Sunday, September 27, 2009

N-gram thoughts

Suppose we have an arbitrary natural language, and we represent its lexicon as a set of words V. An n-gram is then a sequence of n (not necessarily distinct) elements of V. An n-gram distribution is associated with a sequence of n-1 words, and for each word w in V gives us a probability that the nth word in the sequence is w. An n-gram model is a set of n-gram distributions, one for every possible sequence of n-1 words.

I use empirical n-gram distribution to refer to the n-gram distribution that occurs in the wild, which one could only determine precisely from an infinite corpus. Now suppose that there are no complexity or data sparsity issues, so that we can make n arbitrarily large and essentially have access to the empirical distributions for that n. If we used the resulting model for text prediction, how good would it be? As good as a human text predictor? Worse? Better? Why? (In other words, what's the upper bound on the performance of n-gram language models on the scale of human performance?)

My first impulse: >1. The amount of information contained in such a model is too vast for a human to compete with.

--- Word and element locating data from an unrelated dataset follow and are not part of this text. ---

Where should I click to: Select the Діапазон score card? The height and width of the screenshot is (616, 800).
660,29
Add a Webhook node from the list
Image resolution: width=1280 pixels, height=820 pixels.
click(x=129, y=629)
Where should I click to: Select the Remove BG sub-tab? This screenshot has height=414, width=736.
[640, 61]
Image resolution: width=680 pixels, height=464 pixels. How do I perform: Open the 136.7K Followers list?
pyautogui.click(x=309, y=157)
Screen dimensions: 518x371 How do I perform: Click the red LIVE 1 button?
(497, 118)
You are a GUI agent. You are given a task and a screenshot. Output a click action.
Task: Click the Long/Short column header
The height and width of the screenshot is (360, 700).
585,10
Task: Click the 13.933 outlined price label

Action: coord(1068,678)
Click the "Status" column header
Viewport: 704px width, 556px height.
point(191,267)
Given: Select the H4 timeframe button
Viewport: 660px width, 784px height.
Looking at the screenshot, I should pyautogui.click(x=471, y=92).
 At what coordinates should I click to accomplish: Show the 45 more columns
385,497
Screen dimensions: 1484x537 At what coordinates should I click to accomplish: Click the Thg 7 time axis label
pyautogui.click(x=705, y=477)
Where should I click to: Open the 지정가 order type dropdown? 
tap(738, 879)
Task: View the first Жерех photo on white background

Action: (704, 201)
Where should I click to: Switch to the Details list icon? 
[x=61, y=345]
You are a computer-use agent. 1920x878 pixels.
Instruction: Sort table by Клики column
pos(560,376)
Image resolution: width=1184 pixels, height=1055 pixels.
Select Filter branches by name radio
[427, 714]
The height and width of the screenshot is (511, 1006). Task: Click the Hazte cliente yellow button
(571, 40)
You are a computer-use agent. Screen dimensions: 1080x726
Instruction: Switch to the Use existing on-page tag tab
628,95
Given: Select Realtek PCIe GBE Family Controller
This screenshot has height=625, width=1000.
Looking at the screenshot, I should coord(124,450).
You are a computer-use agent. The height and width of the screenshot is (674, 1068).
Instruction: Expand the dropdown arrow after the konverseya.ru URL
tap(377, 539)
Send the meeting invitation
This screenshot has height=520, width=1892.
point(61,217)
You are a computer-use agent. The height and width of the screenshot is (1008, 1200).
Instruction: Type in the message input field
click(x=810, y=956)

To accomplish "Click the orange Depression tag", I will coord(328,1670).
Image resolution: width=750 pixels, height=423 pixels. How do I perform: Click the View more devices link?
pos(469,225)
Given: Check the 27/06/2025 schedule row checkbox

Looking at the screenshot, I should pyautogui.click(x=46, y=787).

As a document grows so does the amount of context available to the model, and its predictions will asymptotically approach optimality.

My second impulse: <1. Producing natural language is partly a planning problem. Earlier text is partly determined by what text the writer plans for later, which is totally unknown to an n-gram model. A human text predictor may have access to this sort of knowledge, or other psychological data that will influence their predictions (e.g. prior knowledge of the writer). This will give humans the edge in any practical situation.

Thoughts?